[Record extracts]:
=== Begin Enclosure ===

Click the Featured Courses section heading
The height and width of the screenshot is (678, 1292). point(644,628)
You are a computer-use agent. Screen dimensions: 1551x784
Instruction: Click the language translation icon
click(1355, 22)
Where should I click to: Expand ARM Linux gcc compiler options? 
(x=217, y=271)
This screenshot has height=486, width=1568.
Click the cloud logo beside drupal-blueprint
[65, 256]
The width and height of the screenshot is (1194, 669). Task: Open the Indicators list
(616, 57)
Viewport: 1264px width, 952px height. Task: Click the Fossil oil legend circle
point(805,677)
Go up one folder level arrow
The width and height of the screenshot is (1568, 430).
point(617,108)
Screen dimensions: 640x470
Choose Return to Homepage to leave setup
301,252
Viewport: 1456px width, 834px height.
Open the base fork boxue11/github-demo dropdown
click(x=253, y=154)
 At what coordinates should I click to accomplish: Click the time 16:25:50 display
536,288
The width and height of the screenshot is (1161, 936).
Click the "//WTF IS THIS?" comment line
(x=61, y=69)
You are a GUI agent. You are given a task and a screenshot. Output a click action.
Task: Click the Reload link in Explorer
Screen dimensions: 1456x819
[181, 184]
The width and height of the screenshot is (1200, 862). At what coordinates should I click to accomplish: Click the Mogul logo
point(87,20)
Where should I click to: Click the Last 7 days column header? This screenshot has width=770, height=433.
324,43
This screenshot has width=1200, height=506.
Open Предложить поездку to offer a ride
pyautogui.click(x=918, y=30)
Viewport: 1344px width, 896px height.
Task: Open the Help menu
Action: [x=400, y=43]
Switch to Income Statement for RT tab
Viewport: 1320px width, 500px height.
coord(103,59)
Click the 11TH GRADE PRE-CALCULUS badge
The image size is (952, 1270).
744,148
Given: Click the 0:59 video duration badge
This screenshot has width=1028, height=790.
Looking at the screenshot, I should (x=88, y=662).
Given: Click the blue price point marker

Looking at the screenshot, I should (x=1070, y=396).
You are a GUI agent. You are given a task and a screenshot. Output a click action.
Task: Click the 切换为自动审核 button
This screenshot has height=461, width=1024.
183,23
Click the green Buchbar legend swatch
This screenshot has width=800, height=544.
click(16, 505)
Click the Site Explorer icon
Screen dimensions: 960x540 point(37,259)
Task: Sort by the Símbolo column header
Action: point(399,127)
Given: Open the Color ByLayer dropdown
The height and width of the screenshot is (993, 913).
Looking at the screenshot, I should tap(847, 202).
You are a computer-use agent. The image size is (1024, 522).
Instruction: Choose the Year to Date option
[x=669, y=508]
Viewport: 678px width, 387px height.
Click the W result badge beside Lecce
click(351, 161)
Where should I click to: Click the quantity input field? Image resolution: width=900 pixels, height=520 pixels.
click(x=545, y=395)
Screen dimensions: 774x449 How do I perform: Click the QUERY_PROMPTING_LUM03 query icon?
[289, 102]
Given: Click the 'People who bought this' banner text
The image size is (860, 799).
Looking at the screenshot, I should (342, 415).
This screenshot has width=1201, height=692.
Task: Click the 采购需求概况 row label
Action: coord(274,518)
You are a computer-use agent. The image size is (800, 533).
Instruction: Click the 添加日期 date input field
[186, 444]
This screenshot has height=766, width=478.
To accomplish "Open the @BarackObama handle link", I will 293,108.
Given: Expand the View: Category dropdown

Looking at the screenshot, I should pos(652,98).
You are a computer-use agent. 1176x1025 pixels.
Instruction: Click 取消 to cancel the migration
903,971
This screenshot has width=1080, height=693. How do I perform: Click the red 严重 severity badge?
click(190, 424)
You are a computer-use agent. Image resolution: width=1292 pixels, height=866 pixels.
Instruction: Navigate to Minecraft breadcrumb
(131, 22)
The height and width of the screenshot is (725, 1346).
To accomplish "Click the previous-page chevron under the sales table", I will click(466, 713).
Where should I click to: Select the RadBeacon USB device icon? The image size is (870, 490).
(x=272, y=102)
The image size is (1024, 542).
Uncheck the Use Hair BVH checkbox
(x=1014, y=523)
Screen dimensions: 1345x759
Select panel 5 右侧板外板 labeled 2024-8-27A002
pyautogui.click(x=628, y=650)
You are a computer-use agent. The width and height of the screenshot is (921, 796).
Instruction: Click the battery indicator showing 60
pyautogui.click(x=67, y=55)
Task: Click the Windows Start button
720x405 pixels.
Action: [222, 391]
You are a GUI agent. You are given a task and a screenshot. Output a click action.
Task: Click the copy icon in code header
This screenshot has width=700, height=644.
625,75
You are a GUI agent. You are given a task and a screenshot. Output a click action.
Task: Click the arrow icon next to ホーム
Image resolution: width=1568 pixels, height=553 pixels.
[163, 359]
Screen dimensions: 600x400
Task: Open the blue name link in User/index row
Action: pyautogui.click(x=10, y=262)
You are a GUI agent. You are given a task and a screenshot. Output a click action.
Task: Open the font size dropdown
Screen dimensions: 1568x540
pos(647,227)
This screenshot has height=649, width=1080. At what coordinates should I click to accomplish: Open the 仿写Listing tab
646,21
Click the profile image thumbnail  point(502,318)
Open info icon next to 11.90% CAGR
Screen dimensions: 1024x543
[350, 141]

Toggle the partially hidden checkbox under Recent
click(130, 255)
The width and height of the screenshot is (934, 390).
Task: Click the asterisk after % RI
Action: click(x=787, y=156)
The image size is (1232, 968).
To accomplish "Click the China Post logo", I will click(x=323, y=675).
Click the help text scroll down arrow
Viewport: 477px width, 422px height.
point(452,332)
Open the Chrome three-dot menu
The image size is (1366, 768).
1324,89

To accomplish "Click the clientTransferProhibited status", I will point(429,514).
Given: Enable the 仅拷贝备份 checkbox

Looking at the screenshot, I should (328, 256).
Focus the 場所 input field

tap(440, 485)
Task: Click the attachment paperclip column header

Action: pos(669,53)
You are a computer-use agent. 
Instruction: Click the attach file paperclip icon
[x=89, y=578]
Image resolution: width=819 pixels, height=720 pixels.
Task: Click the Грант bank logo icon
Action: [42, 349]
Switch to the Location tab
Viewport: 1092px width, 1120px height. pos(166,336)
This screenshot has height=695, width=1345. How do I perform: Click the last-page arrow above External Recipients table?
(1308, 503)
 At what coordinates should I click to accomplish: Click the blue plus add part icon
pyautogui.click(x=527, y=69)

=== End Enclosure ===

Whenever a line in the material contains the word "computer", copy that line.

[Answer to this problem]:
You are a computer-use agent. Screen dimensions: 1551x784
You are a computer-use agent. The image size is (1024, 522).
You are a computer-use agent. The image size is (800, 533).
You are a computer-use agent. 1176x1025 pixels.
You are a computer-use agent. Image resolution: width=1292 pixels, height=866 pixels.
You are a computer-use agent. The width and height of the screenshot is (921, 796).
You are a computer-use agent. 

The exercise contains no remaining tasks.